J.A.: I go to great lengths to keep my project unified in its atmosphere and its tone, in the look and feel of the physical objects I’m making. Each print is meant to function on its own, as a piece of a greater fractal, and my goal is for all the elements of the whole to be revealed in the parts. This is the way this moment feels to me and the way time and memory and history feels to me, and I don’t think the way I process reality is best represented in any kind of linear narrative.

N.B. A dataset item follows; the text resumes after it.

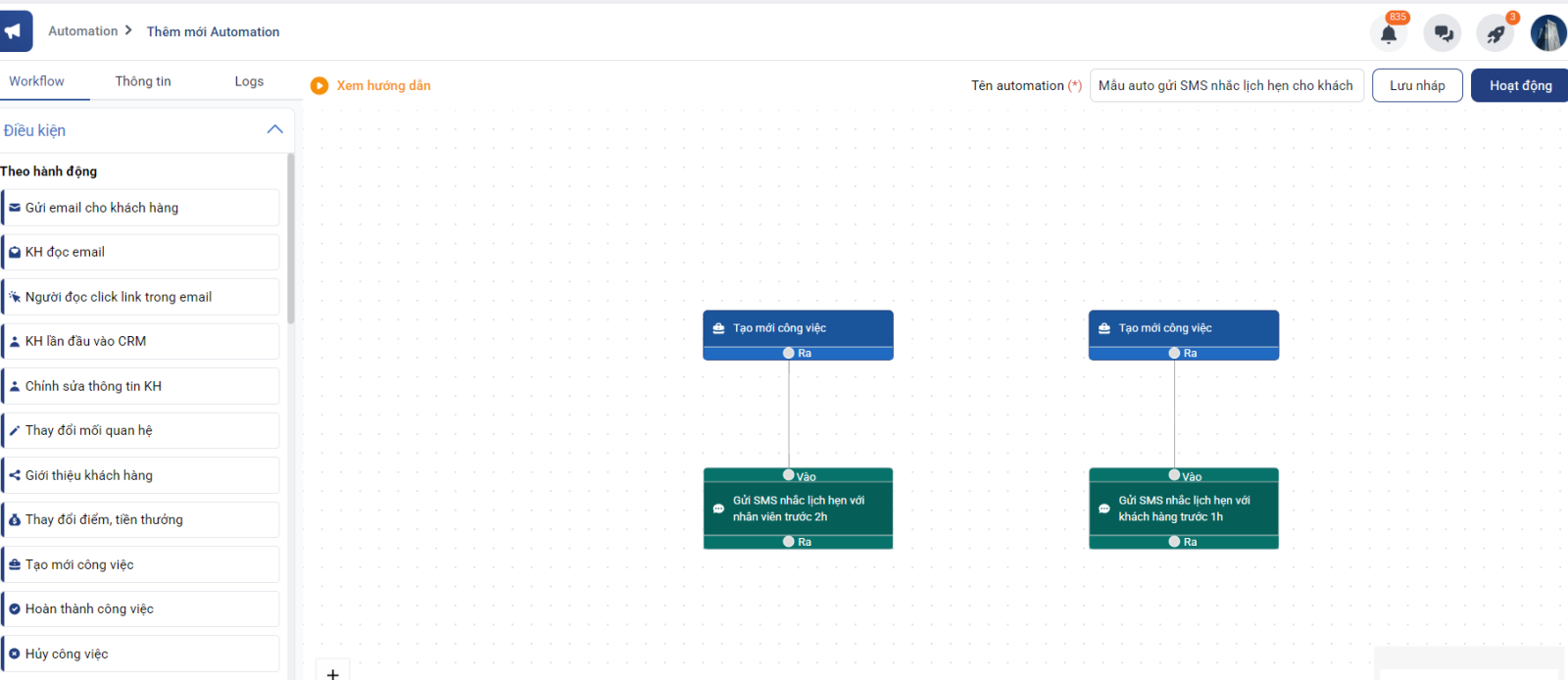Click the Ra output port of left Tạo mới công việc node
The height and width of the screenshot is (680, 1568).
click(789, 353)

So, if I’m going to make a book or an exhibition, or anything where the images have to be put in an order, I don’t want the viewer to be able to grasp onto the standard tropes that we expect in any kind of story or even to find a narrative arc. Of course, some sequences are going to be more effective because certain images will land better if they’re next to certain other images, but in general I think of what I’m making as a giant constellation of prints. Within this constellation, there are smaller constellations, and within those constellations there are patterns and repetitions that I usually see in retrospect. This kind of narrative clustering is closer to what I am after than any kind of single linear storyline. I just want the emotions I was feeling when making any given print to be somehow communicated and transmitted to the viewer in a way that bypasses their intellect so that their unconscious mind can take that transmission and interpret it in whatever way feels right to them.
DG: In your artist statement, you state that this work “explores what it feels like to be trapped within our highly strange, cataclysmic, and inevitably transformational moment.” How would you say this is manifest in your images?

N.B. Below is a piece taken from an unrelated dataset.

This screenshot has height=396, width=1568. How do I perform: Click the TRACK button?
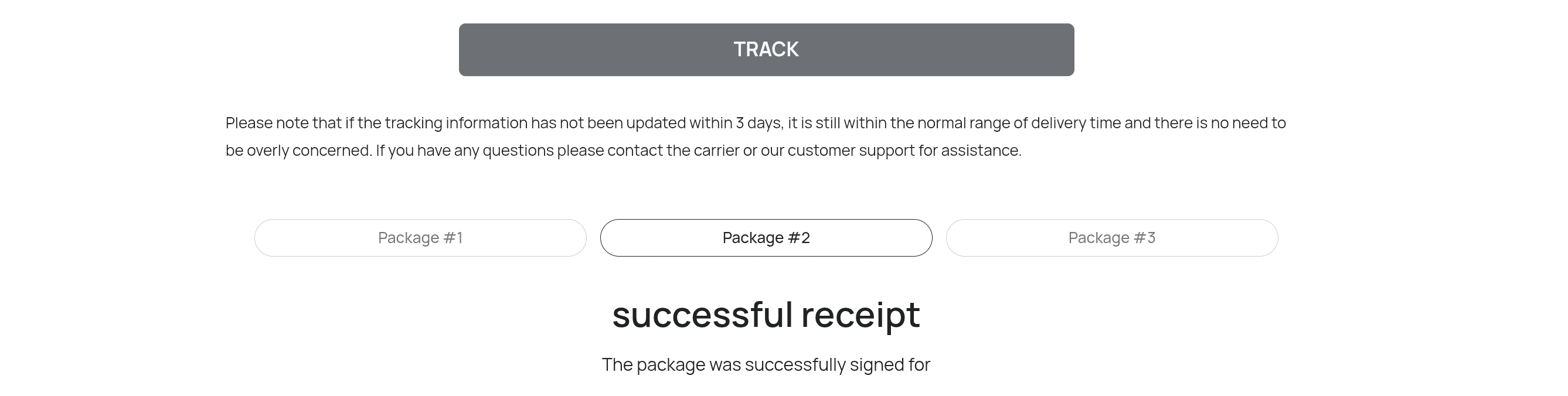click(766, 50)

J.A.: At this time in human history, I feel that we’re experiencing the results of a long history of bad behavior—results that have been accelerating and compounding exponentially over the past hundred years or so. The moment we’re in feels so charged to me. It feels frightening and claustrophobic. It feels like time is constantly, frantically moving, just barreling towards an extremely disconcerting and ominous turning point or conclusion.

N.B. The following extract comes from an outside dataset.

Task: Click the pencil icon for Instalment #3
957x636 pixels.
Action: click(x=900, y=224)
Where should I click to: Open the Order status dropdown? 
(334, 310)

So, when I’m making images, I’m actively generating within myself all of these feelings that I’m experiencing and that I’ve experienced my whole life as a trans, autistic person living in a world dominated by men. And while I’m trying to capture all these things, I’m also trying to show the role of humanity in the midst of all of this, because humanity is driving this process. And I think humanity needs to take a very honest look at itself right now, while we still have the ability to sit and process what we’re doing. At the moment it feels like human beings are just standing around on the trash heap we’ve created, waiting for something to come out of the sky to destroy everything. So, I’m feeling a lot of grief for the beautiful things that have been and will be destroyed by humanity. Because even though things feel unstable and frightening and sad, I’ve never experienced so much beauty in my life as I am now. Every detail of every sensation that I experience when I’m aware of it feels absolutely precious.
And another part of it is just that I love making art. I don’t have a lot of hope for the way things are going on our planet, but I feel so much love as I’m making art, and that’s the guiding thing. That’s why, even when I’m making images of things that are terrible, I just naturally want to make them as beautiful as possible. My goal is to infuse each image with this raw, real emotion, this combination of wonder and horror, so that I can approximate what I’m going through day to day, living through this particular period in history.